Similar to the results that we observed in T cells, PABPC1 was not required for the splicing of B220 (CD45RABC) after LPS stimulation in B cells. To induce plasma cell differentiation, we purified total naïve B cells and stimulated them with LPS along with IL-4 and IL-5. The cells were then transduced with either shPabpc1 or control shRNAs (Fig. 3C). The expression of CD45 isoforms was similar between PABPC1-deficient cells and control cells as determined by either RT-PCR or flow cytometry (Fig. 3, D and E).
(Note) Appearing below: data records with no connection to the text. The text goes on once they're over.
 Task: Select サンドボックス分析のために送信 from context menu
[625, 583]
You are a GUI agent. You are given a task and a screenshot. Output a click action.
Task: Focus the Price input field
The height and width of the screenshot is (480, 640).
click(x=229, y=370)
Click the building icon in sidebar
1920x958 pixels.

These results suggest that PABPC1 is dispensable for CD45 alternative splicing in both T and B cells.

We also compared the activity of the two hnRNPLL isoforms in inducing alternative splicing of CD45. We found that after being overexpressed in A20 cells, only the canonical (short) isoform promoted the exclusion of the CD45RA exon (Fig. 3, H and I, and supplemental Fig. S1). These data indicate that only the canonical isoform of hnRNPLL is able to induce CD45 splicing.
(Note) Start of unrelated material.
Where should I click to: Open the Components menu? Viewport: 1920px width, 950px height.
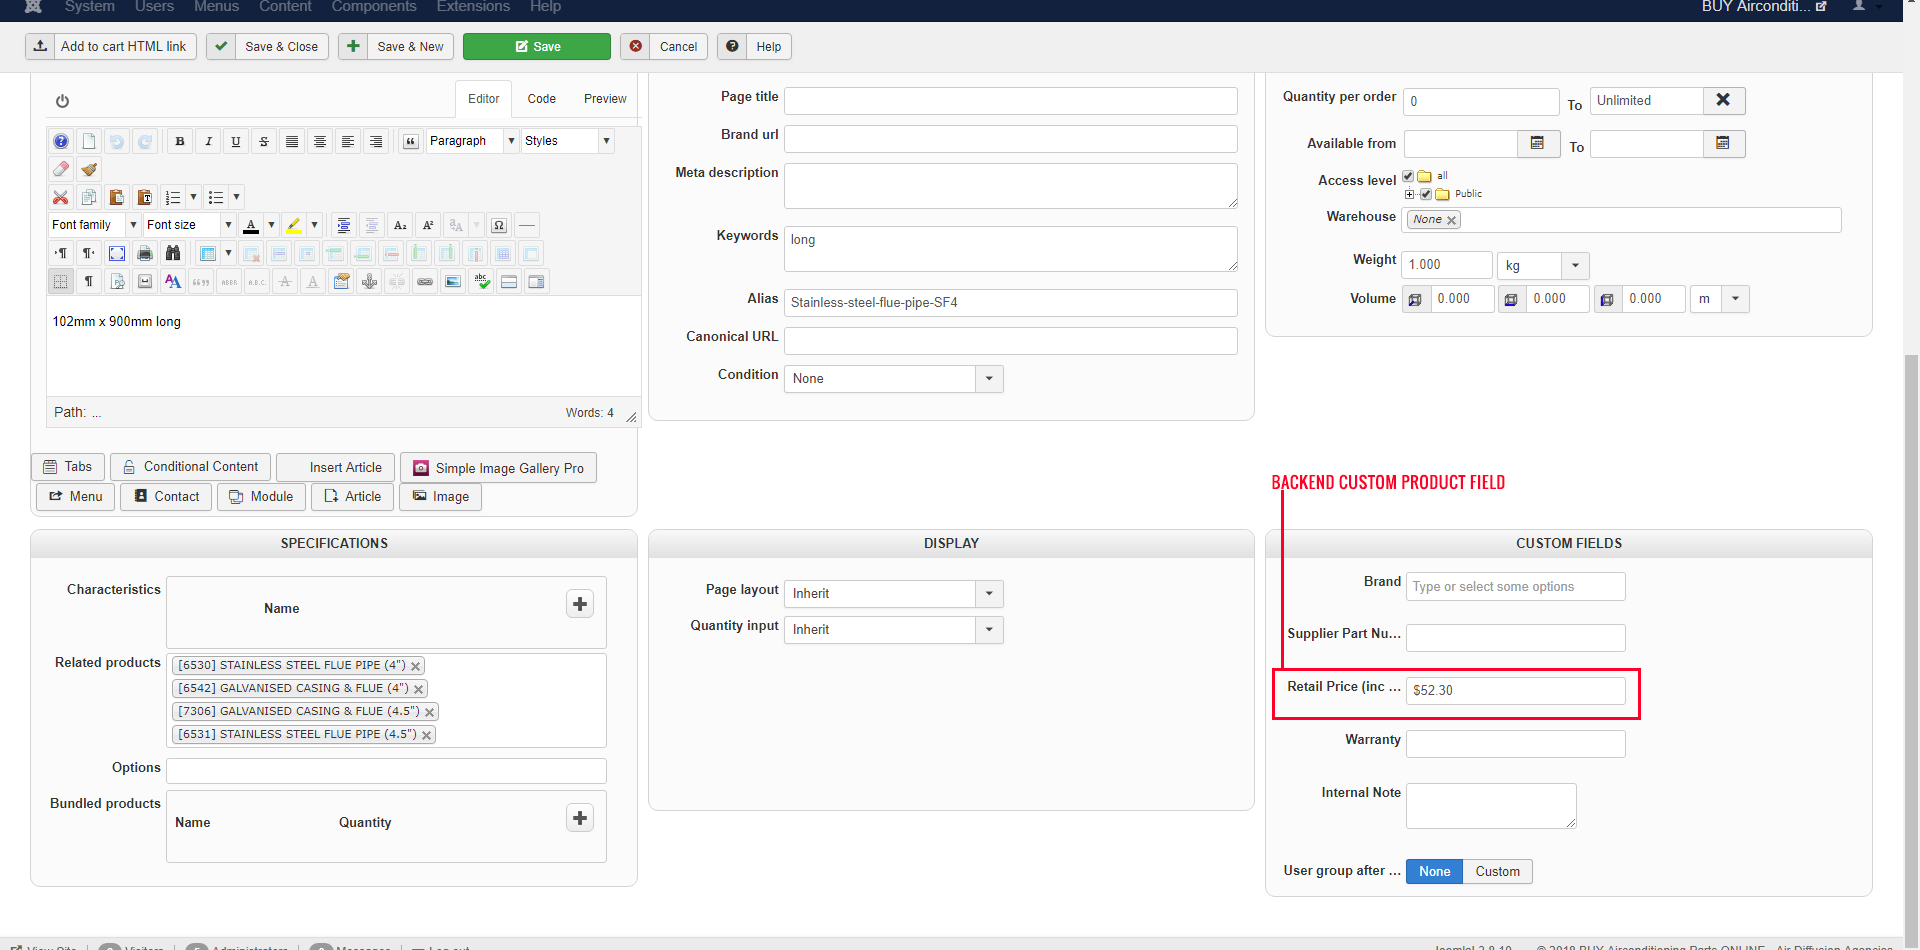click(x=373, y=7)
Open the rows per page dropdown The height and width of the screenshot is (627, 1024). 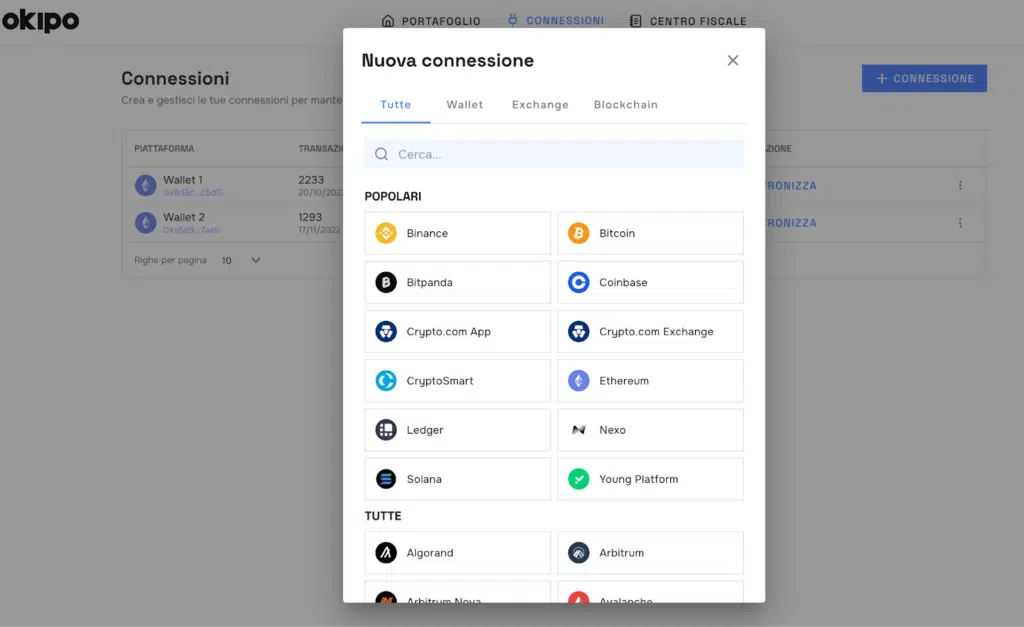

PABPC1 regulates switching between membrane Ig and secreted Ig in plasma cells

In addition to regulating mRNA alternative splicing, we showed in previous work that hnRNPLL regulates the switching of mIg to sIg in plasma cells (10). Switching between mIg and sIg is a tightly controlled process regulated by both mRNA alternative splicing and alternative polyadenylation (8, 27, 28). PABP proteins, including PABPC1 and PABPN1, have recently been identified as critical regulators of alternative polyadenylation (23, 29).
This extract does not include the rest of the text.